Nassreddine Guemiche: «Le sport, un moyen d’expression populaire»

Considéré comme un moyen d’expression et d’affirmation  de l’identité nationale lors de la période coloniale, le sport est devenu après l’indépendance, un moyen d’expression populaire. «Aujourd’hui, les jeunes défavorisés trouvent dans le sport un moyen de s’exprimer et s’extérioriser.
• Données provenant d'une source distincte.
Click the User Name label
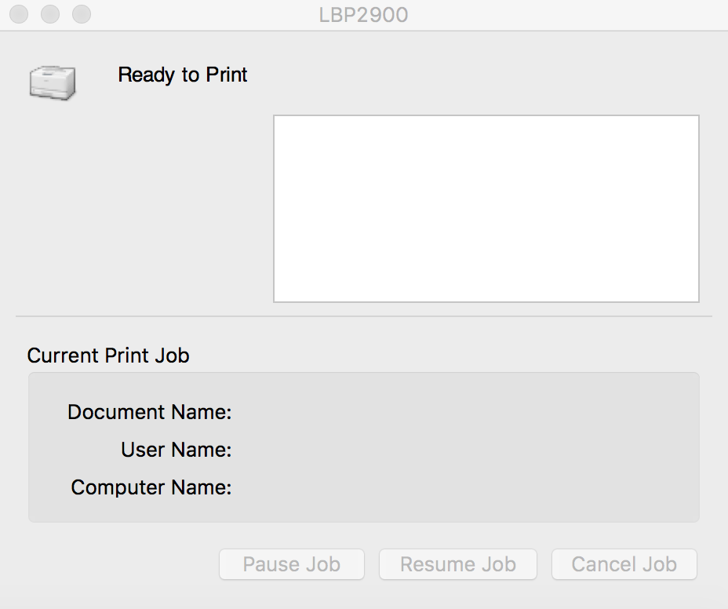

Ces derniers scandent des slogans qui reflètent leur vécu et leurs besoins socioéconomiques» a indiqué  M. Guemiche.


Mustapha Biskri: Les supporteurs de l’USMA, un exemple à suivre

Faisant preuve d’un grand fair-play lors d’une rencontre perdue récemment par leur équipe au stade Omar-Hamadi de Bologhine, les supporters de l’USMA ont tapé dans l’œil du coach Mustapha Biskri qui on a fait un exemple à suivre pour les supporteurs des autres clubs. «Je tire chapeau aux supporteurs de l’USMA qui malgré une défaite concédée à domicile face à l’ASM d’Oran, sont resté dans le stade pour applaudir les joueurs à la fin du match.

Ce comportement exemplaire a très certainement influé sur le rendement de l’équipe qui a quelques jours plus tard et ont billé pour les 8e de finale de la coupe d’Algérie face à une très bonne formation de l’USM El Harrach».


Guechtouli Noureddine : «Inculquer aux écoliers la culture de la victoire et de la défaite»

Après la famille, l’école joue un grand rôle dans l’éducation et la socialisation des enfants. «Avec 8 millions d’écoliers et 200 000 licenciés dans la Fédération algérienne du sport scolaire, l’école est l’endroit idéal pour promouvoir les bons comportements.

Pour juguler le phénomène de la violence en milieu sportif, il est donc nécessaire d’inclure cette population dans les programmes de sensibilisation afin d’inculquer à nos enfants une culture de la victoire et de l’échec», a souligné le membre de la FASS.